Uzun zamandır hem yönetmen hem de şair kimliği nedeniyle sempati beslediğim Onur Ünlü‘nün (Şiir yazarken kullandığı müstear ismi ile “Ah Muhsin Ünlü“) şair kimliğini yansıttığı o harika şiirlerinden birini sunacağım: Haydi İç de Çay Koyayım
Kendisinin değişik bir yazım ve yaşam tarzının yanısıra farklı bakış açıları var. Şiiri dile pelesenk oluyor ve her okunduğunda farklı bir lezzetle çakıyor beyne şimşekleri. Ha arkasından fırtına mı çıkar yoksa bu şimşekler yaz yağmurlarının habercisi midir bilinmez ama her okuyanın her okuyuşta farklı bir tat alacağı kesin. Şimdi gelelelim Çaylı Şiir‘e…
Haydi İç de Çay Koyayım
sen beni öpersen belki de ben fransız olurum
şehre inerim bir sinema yağmura çalar
otomobil icad olunur, zarifoğlu ölür
dünyadaki tüm zenciler kırk yaşından büyüktür.
-senegalliler dahil değil
sen beni öpersen belki de bulvarlar iltihablanır
çağdaş coğrafyalarda üretir cesetlerini siyaset bilimi
o vakit bir sufiyi darplarla gebertebilirsin
hayat bir yanıyla güzeldir canım, sen de güzelsin
-yoksa seni rahatsız mı ettim?
sen beni öpersen belki de aşkımız pratik karşılık bulur
ne ikna edici bir intihar girişimidir şimdi göz göze gelmek
elbette ata binmek gibidir seni sevmek sevgilim
elbette gayet rasyoneldir attan atlamak
-freud diye bir şey yoktur.
sen beni öpersen belki de ben gangsterleşirim
belki de şair olurum seni de aldırırım yanıma
bilesin; göğsümde hangi yöne açmış tek gülsün
yani ya bu eller öpülür, ya sen öldürülürsün.
-haydi iç de çay koyayım.
İlk kez okudum şiiri, bayıldım. Bende direk girişi beğendim “Sen beni opersen belki de ben Fransiz olurum”

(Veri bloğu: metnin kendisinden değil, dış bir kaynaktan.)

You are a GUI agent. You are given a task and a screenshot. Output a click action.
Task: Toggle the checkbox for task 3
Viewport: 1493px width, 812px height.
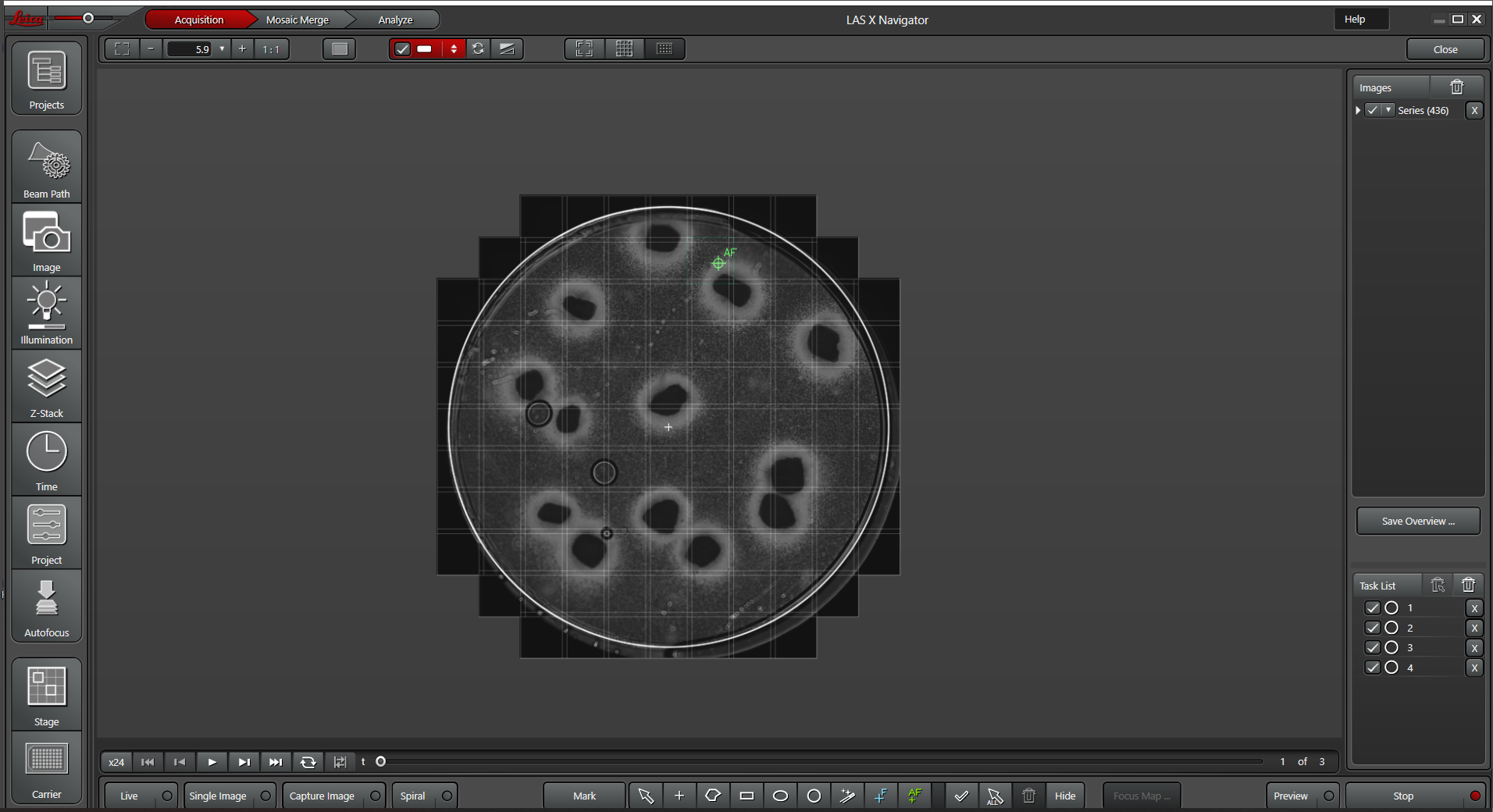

Sen beni opersen belki de ben gangsterlesirim
Belki de sair olurum seni de aldiririm yanima
çok beğendim bu kısmı.daha önce okuduğumda o kadar dikkatimi çekmemişti.katmanlaşan bir şiir.şiir ödevi yapmaktan bunaldığım bir dönemde içim ılıdı:)muhsin ünlü ahh!